海賊たちの潜水艦**【リヴァイアサン号】**は、ギシギシと悲鳴を上げながら、漆黒の海を沈んでいった。 窓の外は完全な闇。 セリアの魔導ライトが照らす範囲だけが、唯一の視界だ。


「深度4000……。そろそろ水圧がキツイねぇ」


操舵席で、海賊女王ヴァレリーが脂汗を拭う。 船内には重苦しい軋み音が響き、鉄板の継ぎ目から海水が霧のように噴き出している。 普通の人間なら発狂しそうな閉鎖空間だ。


「……レイン様。船殻の強度が限界ですわ。補強結界、出力上げます!」 「頼む。……ガル、お前は動くなよ。酸素の消費が激しい」 「むぅ……筋肉が収縮したがっているのに!」


ガルが狭い通路で小さくなっている。彼が深呼吸するたびに船内の気圧が変わる気がする。 同乗している人魚のラピスは、窓の外を不安そうに見つめていた。


「……来るわ」 「え?」 「この海域の主……『大王イカ(クラーケン)』の縄張りよ」


その予言は、直後に現実となった。


ズドンッ!!!!


船体が激しく揺れ、警告灯が赤く明滅する。 何かがぶつかったのではない。 「捕まった」のだ。

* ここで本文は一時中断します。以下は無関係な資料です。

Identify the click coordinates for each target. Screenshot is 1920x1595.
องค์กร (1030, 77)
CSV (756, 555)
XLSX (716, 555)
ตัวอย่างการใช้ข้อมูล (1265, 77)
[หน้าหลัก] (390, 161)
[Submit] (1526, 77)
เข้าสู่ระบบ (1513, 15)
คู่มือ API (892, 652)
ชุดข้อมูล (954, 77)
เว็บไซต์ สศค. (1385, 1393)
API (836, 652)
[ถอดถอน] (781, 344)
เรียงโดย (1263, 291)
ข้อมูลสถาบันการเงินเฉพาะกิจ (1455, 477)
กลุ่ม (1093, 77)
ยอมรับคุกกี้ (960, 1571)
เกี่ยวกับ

「ソナーに反応! ……デカすぎる! 船全体が包囲されてるよ!」


操舵手の悲鳴。 窓の外、ライトに照らされたのは、船体よりも太い、吸盤のついた触手だった。 一本、二本……無数。 それらが蛇のように船体に絡みつき、万力のように締め上げ始めた。


ミシミシミシッ……!!


「やべぇ! 船が潰れる!」 「装甲値低下! 結界が割れますわ!」


ヴァレリーが叫ぶ。 水深4000メートルでの圧壊は、即死を意味する。 逃げる? 無理だ。 絡みつかれたままでは、推進器も動かせない。


「……迎撃するぞ!」


僕は立ち上がった。 海の中なら、こちらの土俵じゃない? 関係ない。Sクラスは場所を選ばない。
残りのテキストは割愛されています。